黄希言去厨房把水烧上,到餐厅的椅子上坐下,始终注意浴室里的动静,好怕听见他摔倒的声音。
所幸,没一会儿水声停了,席樾打开卧室门走了出来。
黄希言没预料到席樾只穿着短裤,尴尬了一下,立即别过头去,说:“帮你买了早餐。
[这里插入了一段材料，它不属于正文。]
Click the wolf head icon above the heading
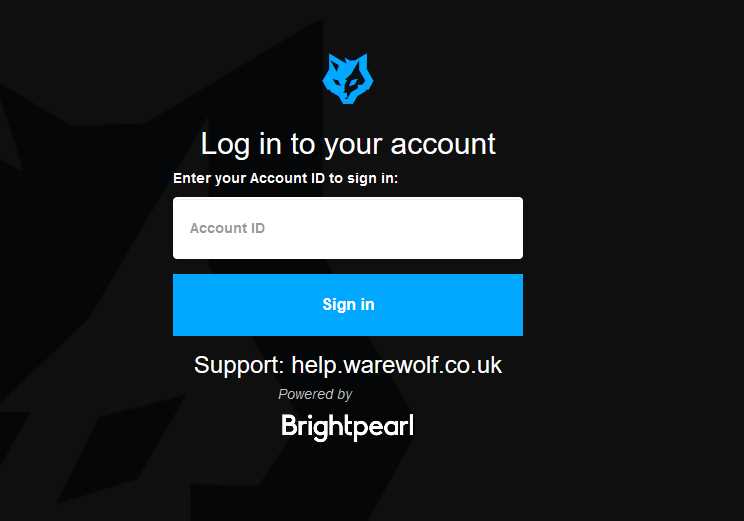 click(348, 79)
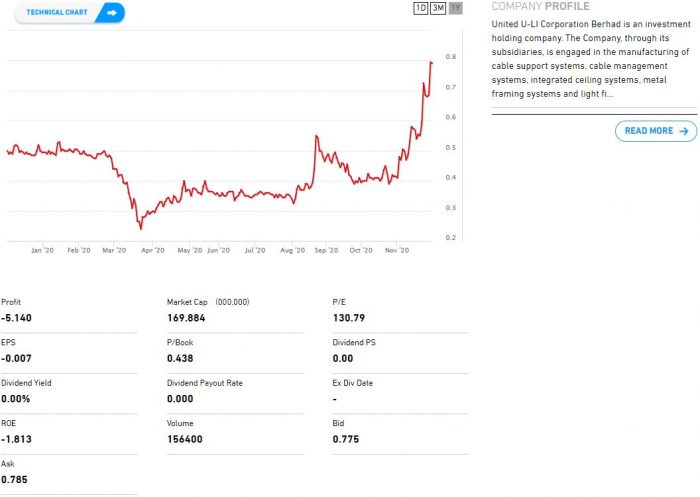The image size is (700, 497).
Task: Click the P/E value 130.79
Action: tap(348, 317)

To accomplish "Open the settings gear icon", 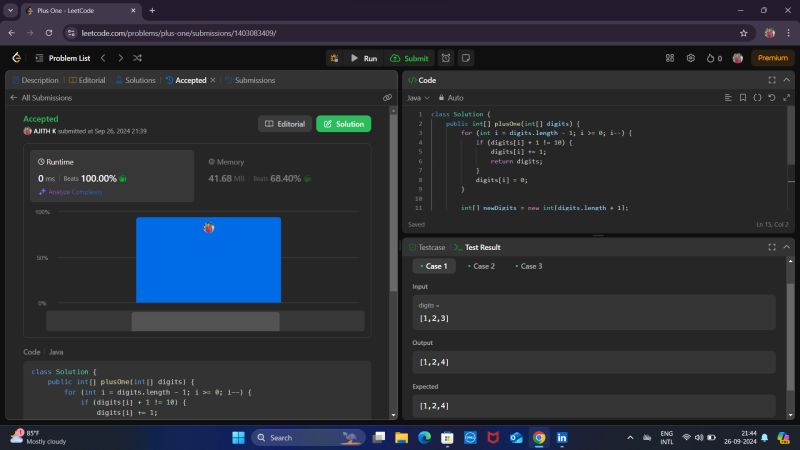I will click(690, 58).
”
席樾也是没预料到家里有人,才这么出来的,也尴尬了一下,“嗯”了一声,赶紧往卧室去。
黄希言将早餐分成两份,片刻,席樾换了一身干净的衣服从卧室里走出来,一件黑色t恤,腿上是同样颜色的长裤。
他提着椅背,将餐桌椅往外挪了挪,坐下,从黄希言手里接过一个馒头。
黄希言看他一眼,指着餐厅飘窗上拉起的窗帘,“这个,我能拉开吗?”
席樾点头。
黄希言征得了的统一,起身一把将窗帘扯开。
清晨的日光,流水一样淌进来,整个餐厅一霎亮亮堂堂。
席樾不由地眯起眼睛,适应了一下,方睁开眼。
好似不过瘾,黄希言又指一指阳台,“那边呢……”
席樾又点点头。
席樾目光跟随过去。
她脚步轻快地跑到窗前,微微向前探身,扬手,将深灰色的遮光窗帘一把拉到了底。
一瞬间,他直观地看见了丁达尔现象,浅橙色光线里微荡着金色的浮尘。
她在阳光里浴了一会儿,方才走过来,眼里溢出喜悦。
席樾手里还捏着那个馒头,完全没动,目光定在了她脸上。
他被微湿黑发衬托得肤色更白,病容明显,唯独眼睛是同样黑白分明的清澈。
黄希言好少在他这个年纪的人身上,看见这样不带一点浑浊的眼睛,突然的不自在,喂进嘴里的馒头都难以咽下去,笑了笑,问:“怎么啦?”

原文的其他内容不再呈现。